2. Ingestion (With Documents)

When inserting parts, store variable specs as JSON in the spec property.

use serde_json::json;

// Rust Example
db.query_with(
    "CREATE (p:Part {sku: $sku, cost: $cost, spec: $spec})"
)
    .param("sku", "RES-10K")
    .param("cost", 0.05)
    .param("spec", json!({
        "type": "resistor",
        "specs": { "resistance": "10k", "tolerance": "5%" },
        "compliance": ["RoHS"]
    }))
    .fetch_all()
    .await?;

3. Query: BOM Explosion

Find all products affected by the defective part.

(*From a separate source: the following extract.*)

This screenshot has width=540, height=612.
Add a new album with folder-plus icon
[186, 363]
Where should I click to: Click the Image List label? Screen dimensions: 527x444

// Start at the defective part
MATCH (defective:Part {sku: 'RES-10K'})

// Traverse UP the assembly tree (incoming ASSEMBLED_FROM edges)
// Variable length path: *1..20 levels deep
MATCH (product:Product)-[:ASSEMBLED_FROM*1..20]->(defective)

// Return unique affected products and their price
RETURN DISTINCT 
    product.name, 
    product.price
ORDER BY product.price DESC

4. Query: Cost Rollup

Calculate the total cost of a product by summing the cost of all its constituent parts.

MATCH (p:Product {name: 'Smartphone X'})
MATCH (p)-[:ASSEMBLED_FROM*]->(part:Part)
RETURN p.name, SUM(part.cost) AS total_bom_cost

Key Advantages

  • Deep Traversal Speed: Uni's adjacency cache ensures that each hop is a simple memory lookup, not a disk seek. BOM explosions that take seconds in SQL take milliseconds in Uni.
  • Schema Flexibility: You can store resistors, capacitors, screens, and batteries in the same Part dataset without a sparse column mess.
  • Vector Potential: You could even add embeddings to parts (e.g., image of the component) to find visual duplicates in your inventory.